Смерть во все времена представлялась человеку самым страшным врагом. И страшнее всего, конечно, была его непобедимость и неумолимость. Каждому было известно, что всё в любом случае окончится уходом в мир мёртвых, в тот мир теней, где нет настоящей жизни, а есть лишь существование, которое, быть может, хуже, чем само небытие. Можно, кстати, заметить, что ни один народ древности не смотрит на смерть как на уход в небытие: эта идея появляется позднее, её надо считать плодом философских размышлений, а не духовного или мистического опыта.
В опыте было как раз не исчезновение человеческой личности, а истощение жизненной силы человека и постепенный распад его личности: в царстве мёртвых, в мире теней постепенно теряется память, теряется способность мыслить, почти угасает самосознание, и человек обращается в собственную тень, пребывающую в состоянии то ли тяжёлого беспробудного сна с кошмарными сновидениями, который невозможно сбросить, то ли бреда, из которого невозможно выйти. Таким видели мир теней практически все народы земли. Для полноты картины можно добавить ещё, что владыкой мира теней был обычно немилосердный и беспощадный дух, любимым занятием которого было мучить тех, кто оказывался в его владениях.

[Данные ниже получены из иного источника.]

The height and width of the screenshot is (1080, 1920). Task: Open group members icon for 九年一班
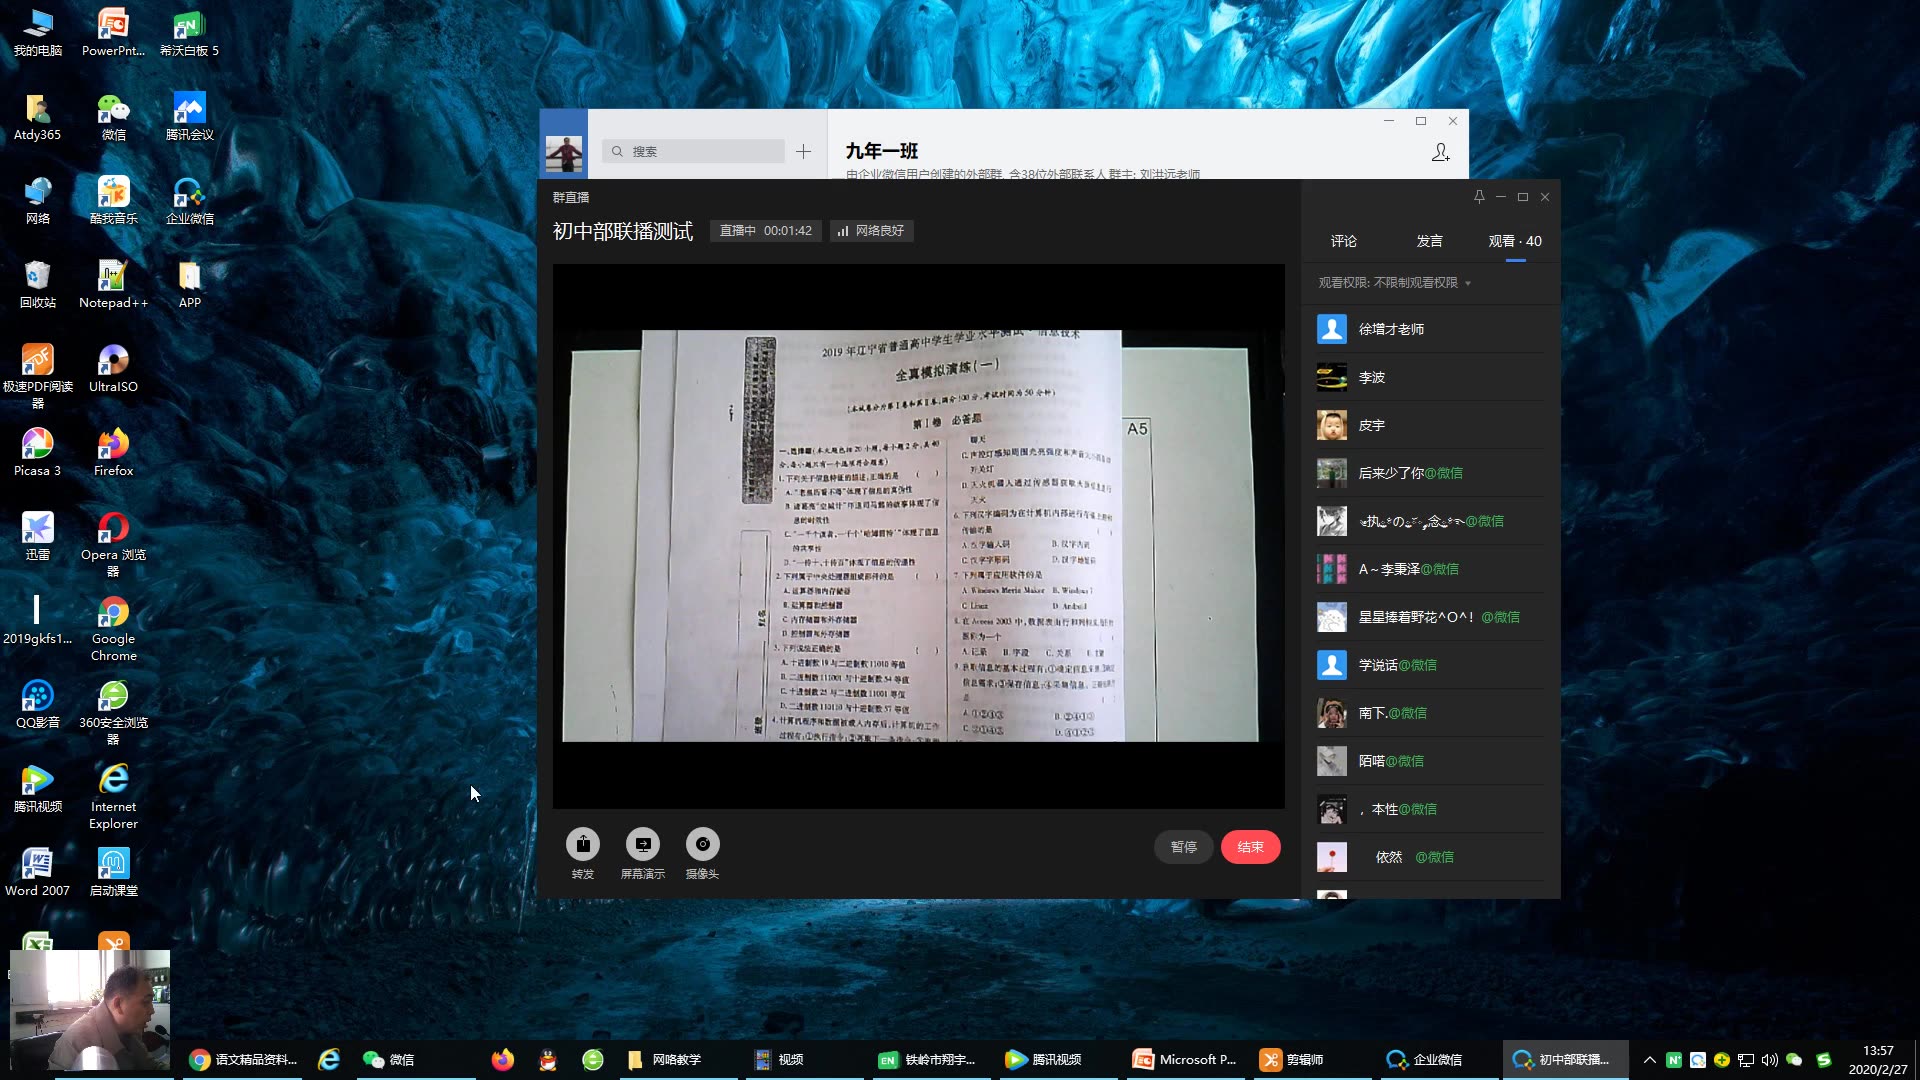pyautogui.click(x=1440, y=152)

Конечно, с течением времени у некоторых народов (к примеру, у египтян и греков) появилось представление о менее мрачном посмертии и о посмертном воздаянии, но, во-первых, это было всё же нечто в культурном отношении локальное, и, во-вторых, даже такое посмертие не предполагало полноты жизни: ведь душа — ещё не весь человек, с душой у египтян и греков связывалось личностное самосознание, но о телесности применительно к посмертному существованию речь обычно не шла: ведь и египтянам, и особенно грекам тело виделось скорее тюрьмой для души, чем её домом, хотя бы временным. А вот яхвизм с самого начала ориентировал своих адептов не на посмертие, хотя бы и радостное, а на полное преодоление смерти.
Трудно сказать точно, когда именно появилось в яхвизме представление о воскресении, но уже Исайя Иерусалимский говорит (хотя и не прямо, а скорее намёками) о том, что в мессианском Царстве не будет не только болезней, но и смерти. А в послепленный период уже в иудаизме складывается представление о всеобщем воскресении в последний день, в день Суда, когда каждый снова вернётся в мир живых с тем, чтобы предстать на суд Божий.
В первохристианской же Церкви на ситуацию смотрели несколько иначе: ведь для христианина приход Христа и есть тот самый Суд, о котором говорит иудаизм. И Сам Спаситель прямо указывает на Себя как на Того, Кому Бог отдаёт весь суд, добавляя: верующий в Меня на суд не приходит, а неверующий уже осуждён. В самом деле: речь ведь идёт о верности Христу и тому Царству, которое Он принёс в мир. Царству, в котором нет места смерти: ведь смерть — следствие греха и того зла, в котором, по слову Евангелия, лежит мир.
В нашу эпоху, в эпоху наступающего Царства, когда мир преображается, но ещё не преображён до конца, и в мире, и в нашей жизни ещё есть место смерти. Исчезнет она лишь тогда, когда Царство, преображая мир, раскроется в нём до конца. Тогда в этом новом мире смерти места уже действительно не будет. Как видно, потому апостол и называет её «последним врагом», последним в том смысле, что она — тот враг, который будет сопротивляться дольше всех, до самого конца, до дня последнего Суда и окончательного торжества Царства, когда она и потерпит своё окончательное и полное поражение.